Triz – to Predict the Success of Literary Works - By : Substance,

Triz – to Predict the Success of Literary Works


Header picture from Ronnie Pitman, CC licence, source.

Could a computer program predict if a proposed book by an author will become a best-seller? Researchers Vikas Ganjigunte Asho, Song Fen, and Yejin Choi, from the College of Engineering and Applied Sciences and the Computer Science Department of Stony Brook University in New York, believe they succeeded by using a statistical stylometry computer program they created. Of course, book publishers do this work (at least they try), but it is not easy for them to predict the success of a book when they must evaluate thousands of proposals. What would happen to the world of publishing if a digital algorithm was more effective and more accurate than a publisher? The program could also be useful for writers: It would allow them to assess the potential of their work. The stylometry technique is also used to determine if a literary work has been plagiarized.


The figure summarizes the suitability of different plagiarism detection approaches depending on the form of plagiarism being present. Source [Img1].

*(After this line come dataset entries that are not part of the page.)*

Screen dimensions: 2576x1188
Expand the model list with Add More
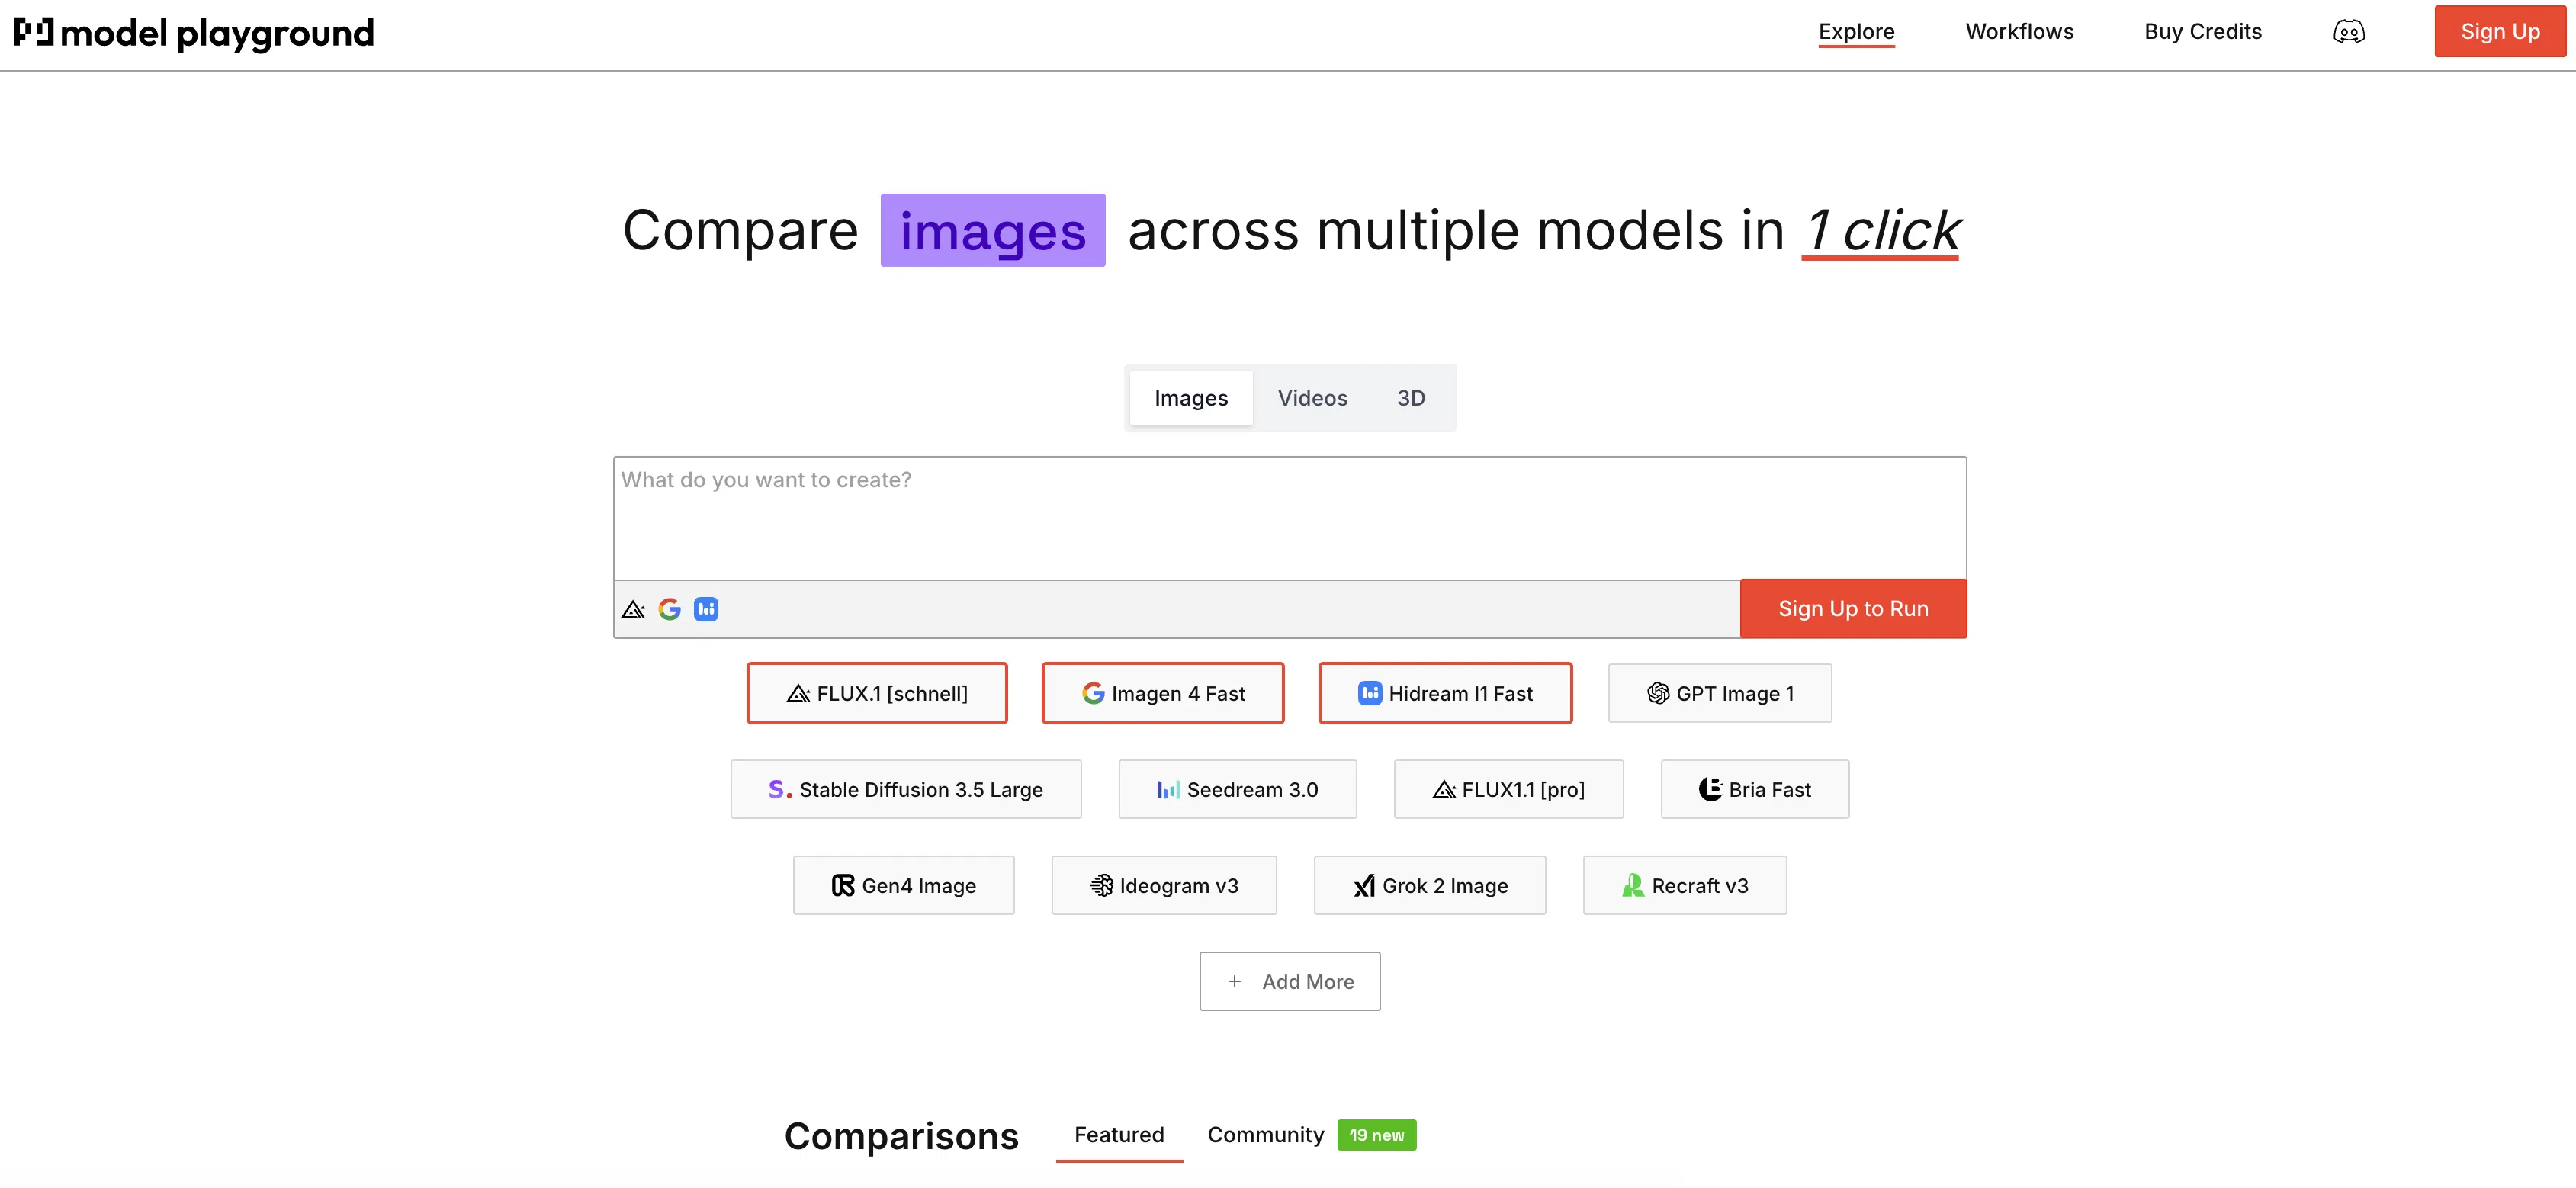(x=1290, y=981)
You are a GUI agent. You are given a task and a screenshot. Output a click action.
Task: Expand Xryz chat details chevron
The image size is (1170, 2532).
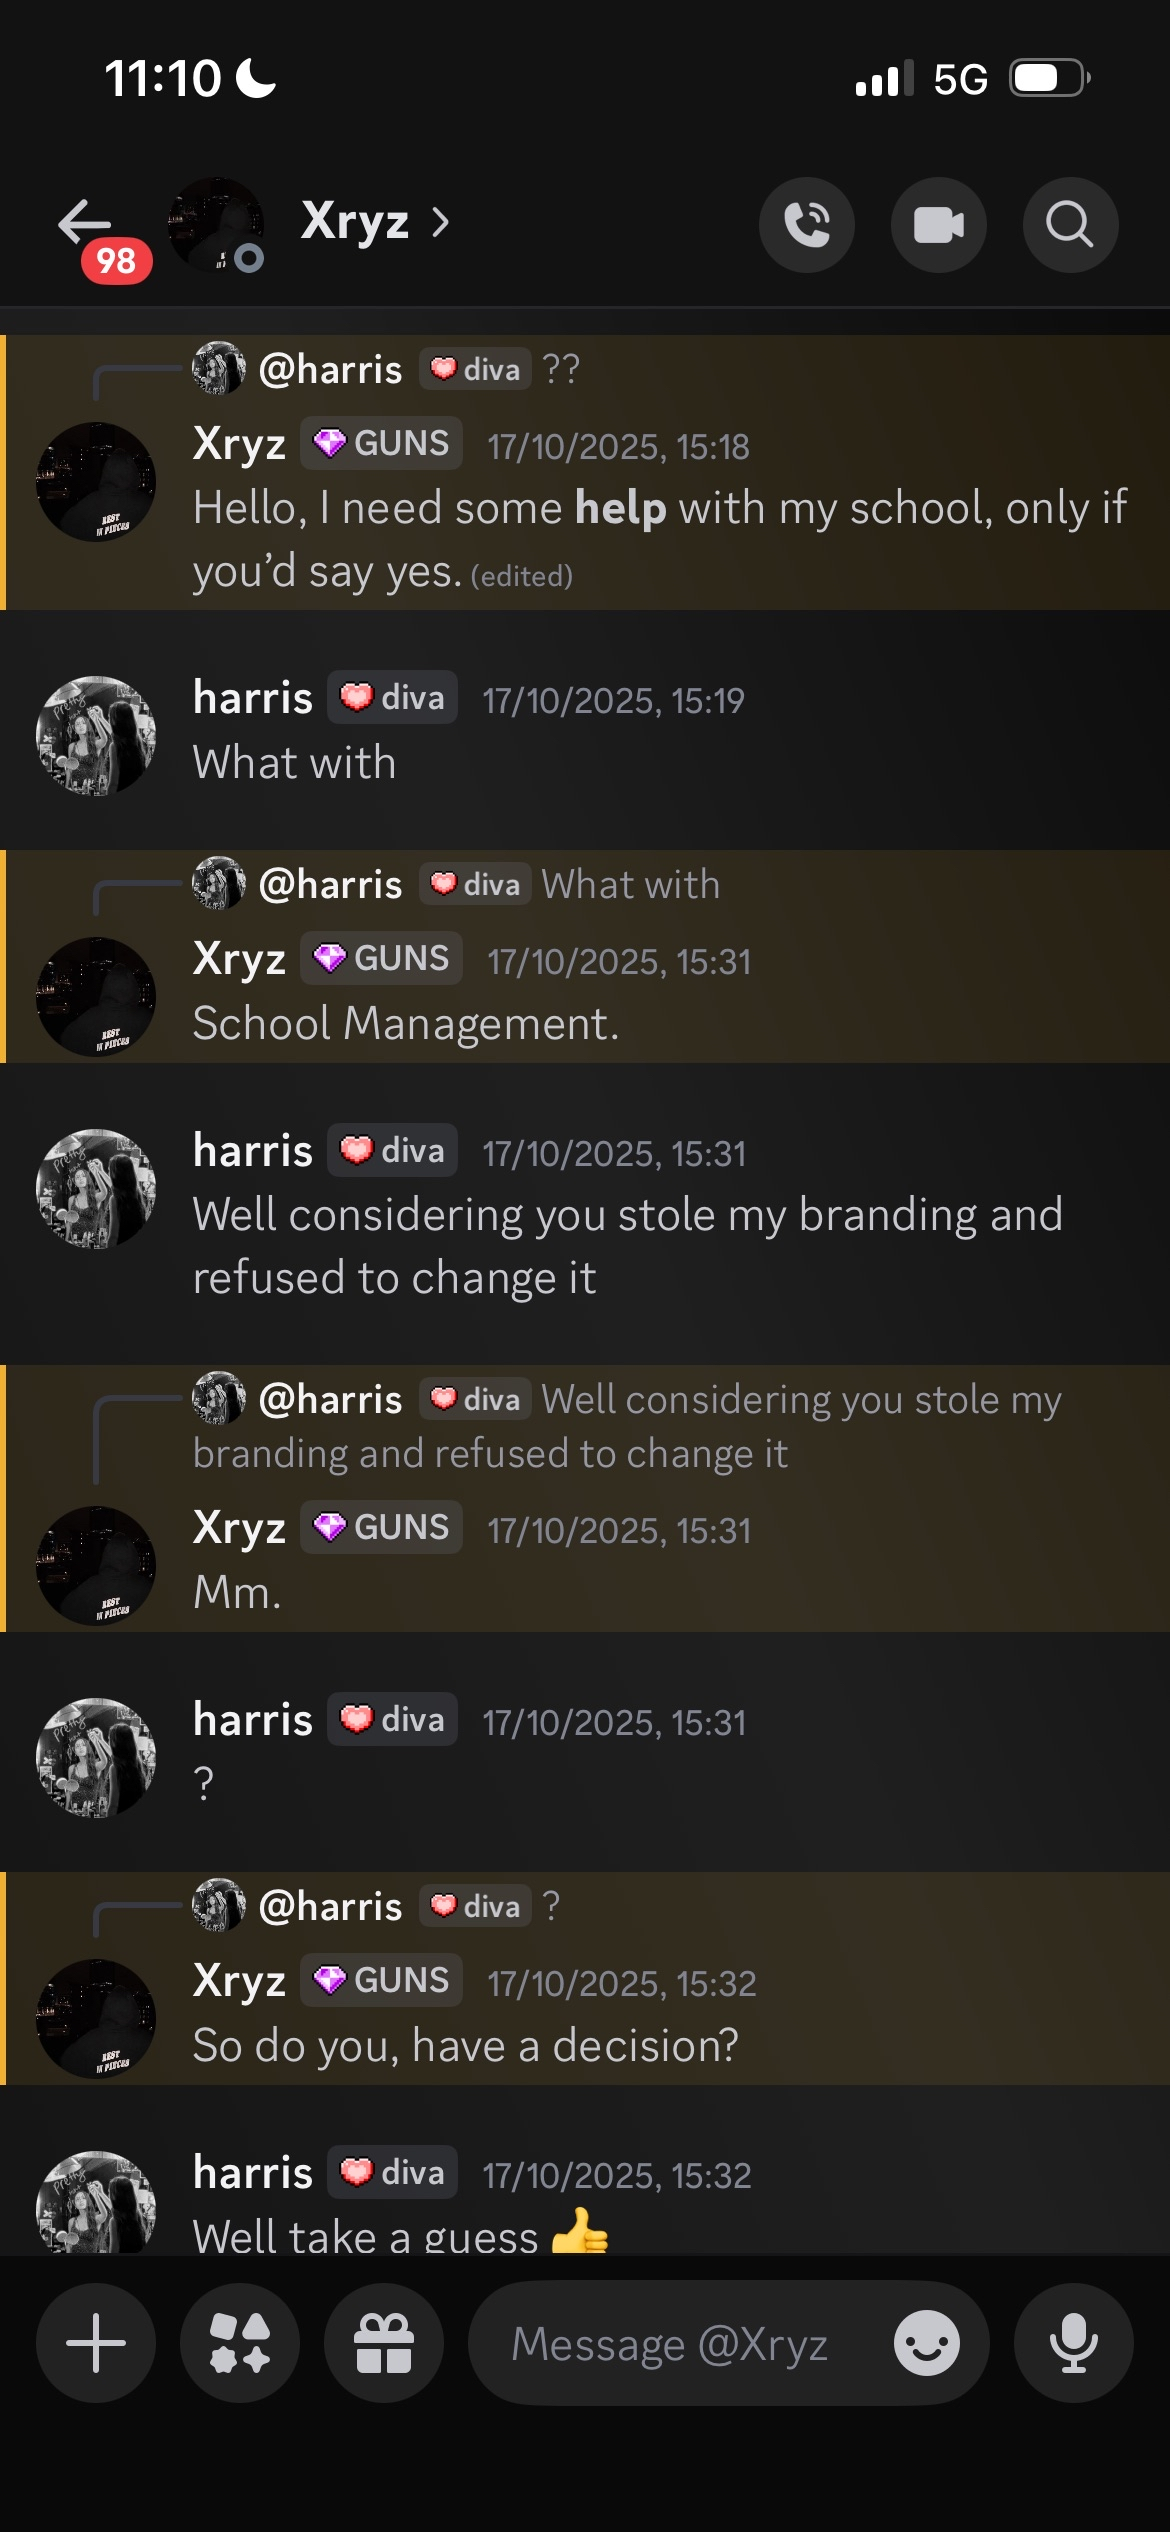(x=440, y=222)
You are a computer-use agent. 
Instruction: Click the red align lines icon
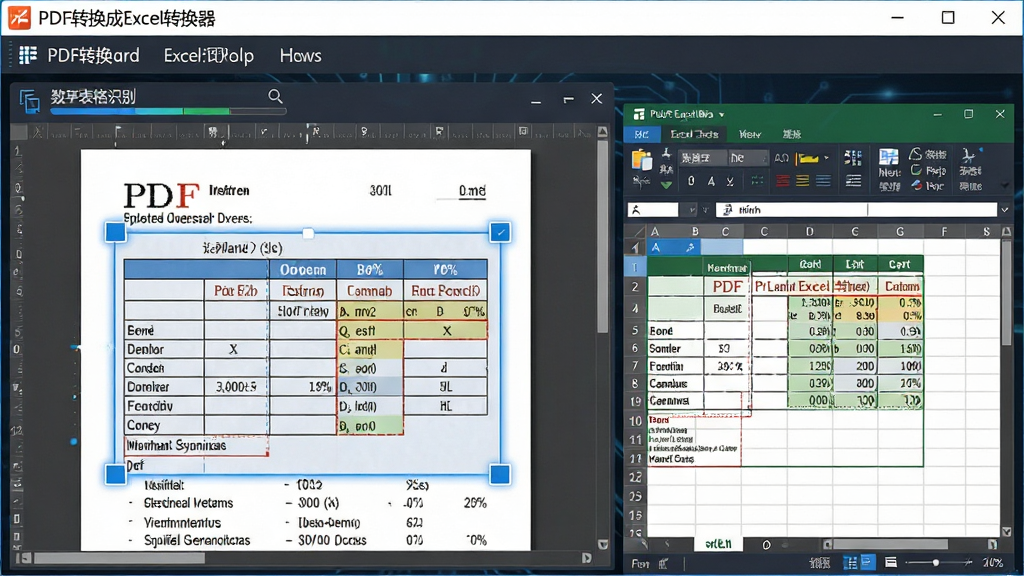[782, 181]
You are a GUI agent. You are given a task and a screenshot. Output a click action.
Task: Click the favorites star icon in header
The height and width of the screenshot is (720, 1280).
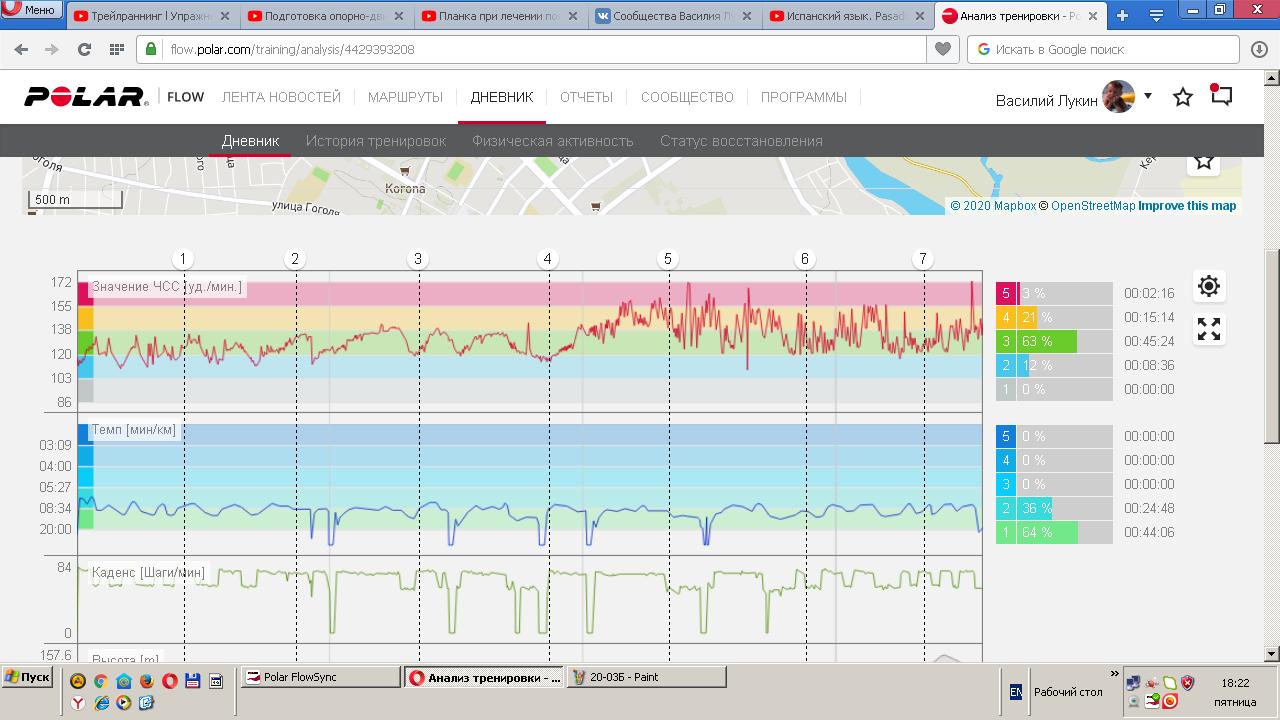[x=1183, y=97]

The program is based on the analysis of approximately 800 novels, from a library of over 42,000 free books, from the Gutenberg Project. The books chosen were analyzed according to their literary success: the prizes they earned and literary critics they received.

The Russian engineer and scientist Genrich Altshuller developed, in 1946, an algorithm called TRIZ, which is an acronym for Theory of Inventive Problem Solving (Teorija Reshenija Izobretateliskih Zadatchen). He analyzed 40,000 patents, selected from 400,000 patents throughout the world.

In his analysis of the selected patents, Altshuller noticed that they shared common principles of innovation.  He also noted that the problems encountered during the design of new products showed some analogies with others and that similar solutions should be applicable. The analysis of these 40,000 patents allowed him to develop the TRIZ theory.


TRIZ process for creative problem solving. Source [Img2].

The researchers who developed the algorithm for statistical stylometry made a statistical analysis of 800 selected novels to discover the common principles associated with their popularity, in a manner similar to the TRIZ theory developed by Altshuller. Some principles of their analysis were:

    • Prepositions, nouns, pronouns, articles, and adjectives are predictive of highly successful books;
    • Less successful books are characterized by a higher percentage of verbs, adverbs, and foreign words. They also rely more on fad words considered as clichés (love), platitudes, overstatements (exhausted), and negative words (bruised);
    • The least popular books described mainly actions and emotions and, conversely , the most popular used a vocabulary associated with reflection, thought and memories;
    • The more dense and complex the novel, the more likely it will stand out.


Dr. Choi and her colleagues from the College of Engineering and Applied Sciences—Vikas Ashok, teaching assistant, and Song Feng, fifth year PhD student, both from the Department of Computer Science. Source [Img3].

For more information on this algorithm, please see the following article in PDF format: Ashok, V.G., S. Feng and Y. Choi. Success with Style: Using Writing Style to Predict the Success of Novels. Proceedings of the 2013 Conference on Empirical Methods in Natural Language Processing, pages 1753–1764, Seattle, Washington, USA, 18-21 October 2013.